> **WHAT IS REQUIRED**:
Each record below is to be copied exactly; the pictures are to be omitted.

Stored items
^^^^
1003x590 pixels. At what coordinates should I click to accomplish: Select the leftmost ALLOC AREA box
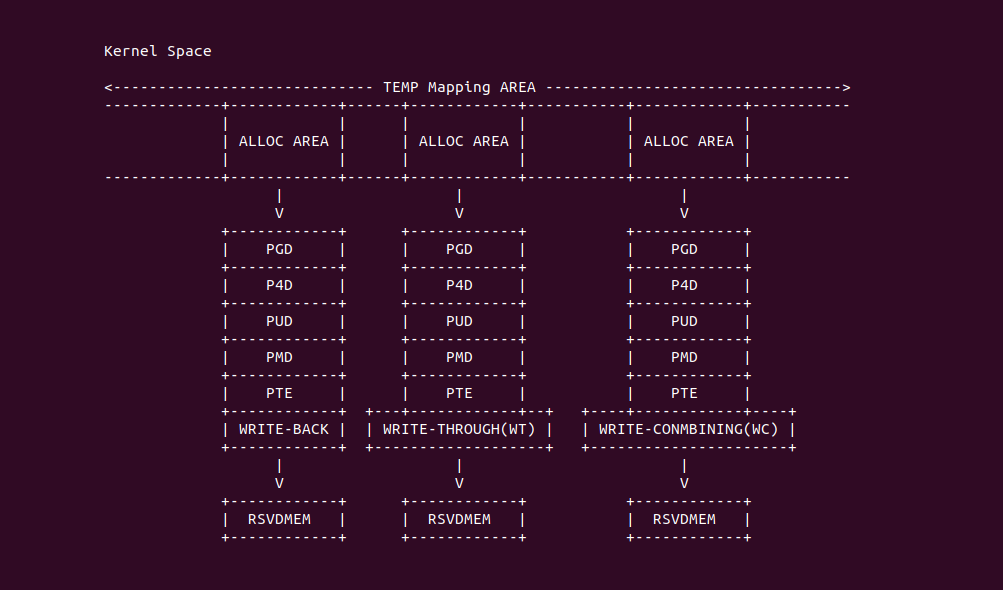284,141
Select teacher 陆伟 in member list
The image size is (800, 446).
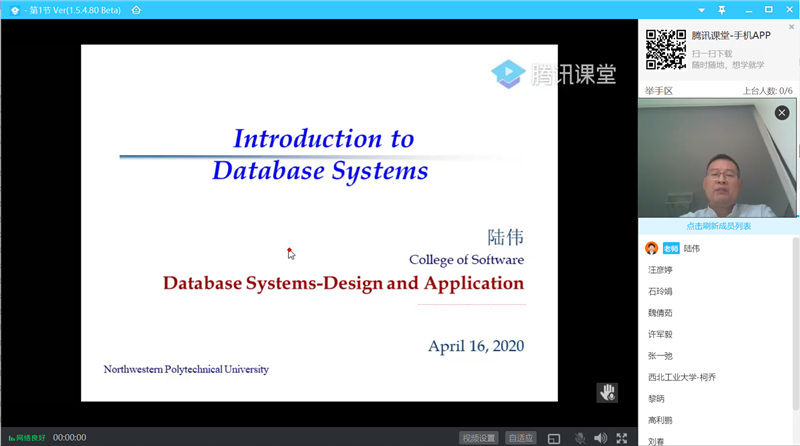point(691,248)
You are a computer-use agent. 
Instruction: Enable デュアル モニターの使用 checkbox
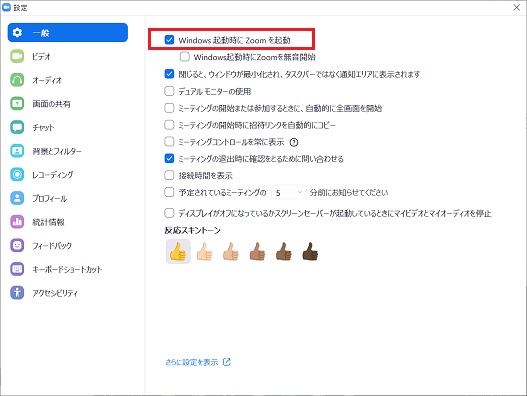pos(169,91)
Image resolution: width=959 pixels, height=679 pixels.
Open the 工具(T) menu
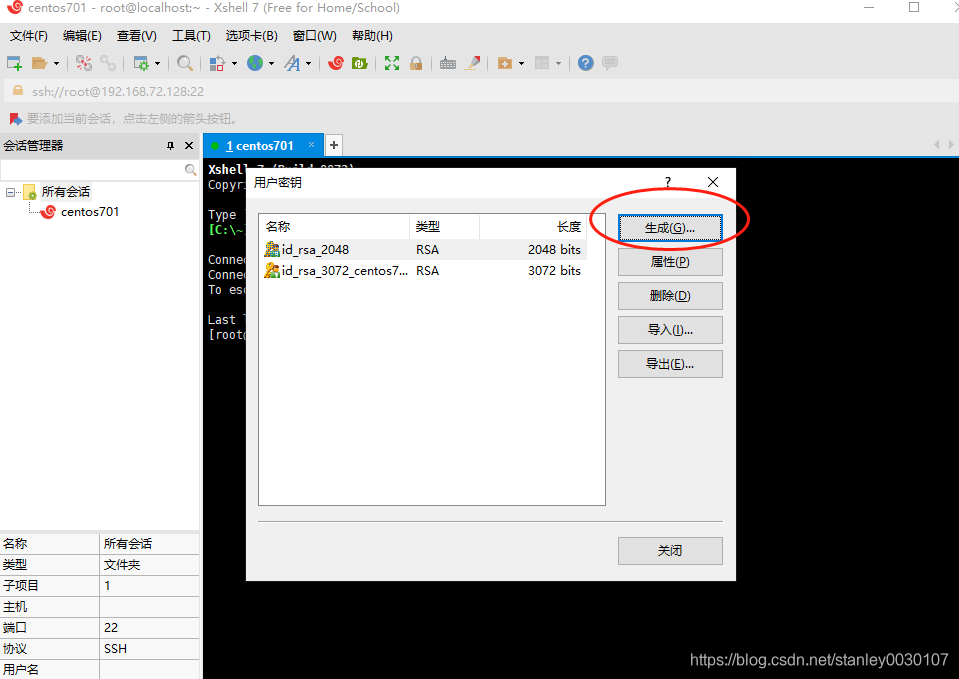(191, 35)
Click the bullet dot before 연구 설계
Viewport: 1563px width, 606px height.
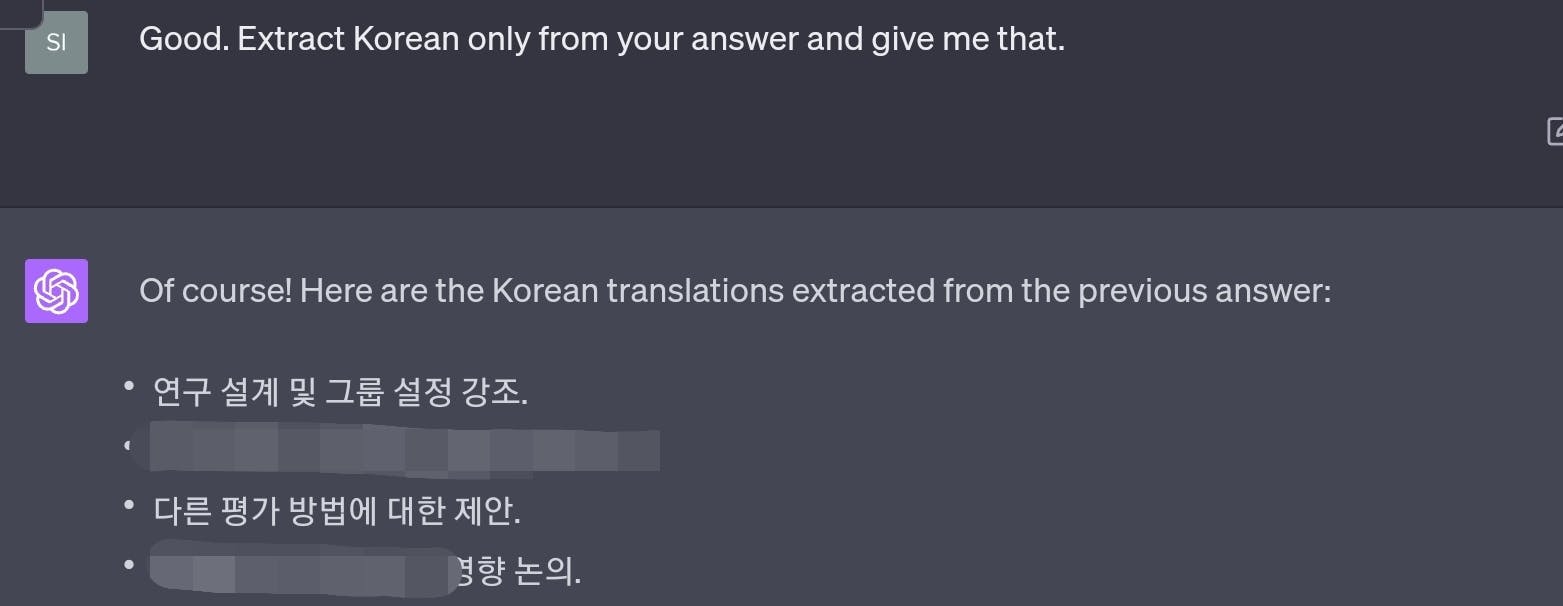coord(129,385)

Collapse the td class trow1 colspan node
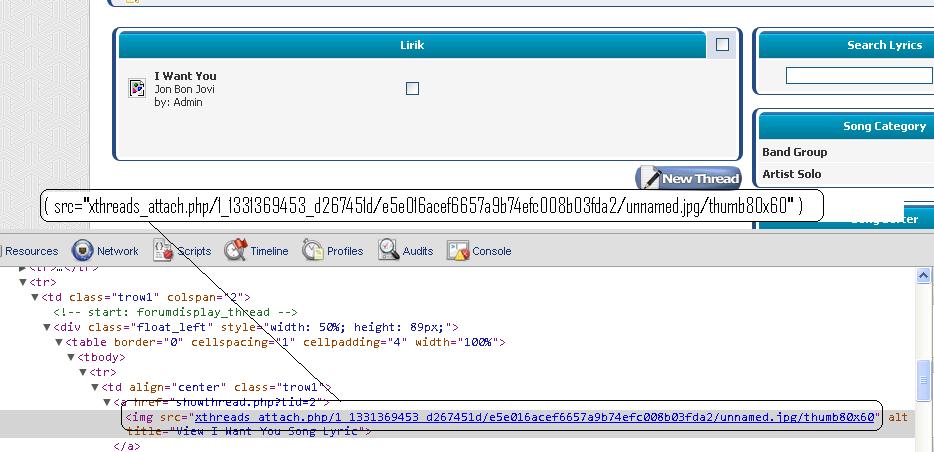(34, 297)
^^^^
> **ANSWER TO THE EXERCISE**:
1003x590 pixels. At what coordinates should I click to accomplish: Select the leftmost ALLOC AREA box
284,141
Select teacher 陆伟 in member list
The image size is (800, 446).
point(691,248)
You are a computer-use agent. 
Instruction: Enable デュアル モニターの使用 checkbox
pos(169,91)
Image resolution: width=959 pixels, height=679 pixels.
Open the 工具(T) menu
(191, 35)
Click the bullet dot before 연구 설계
Viewport: 1563px width, 606px height.
coord(129,385)

Collapse the td class trow1 colspan node
(34, 297)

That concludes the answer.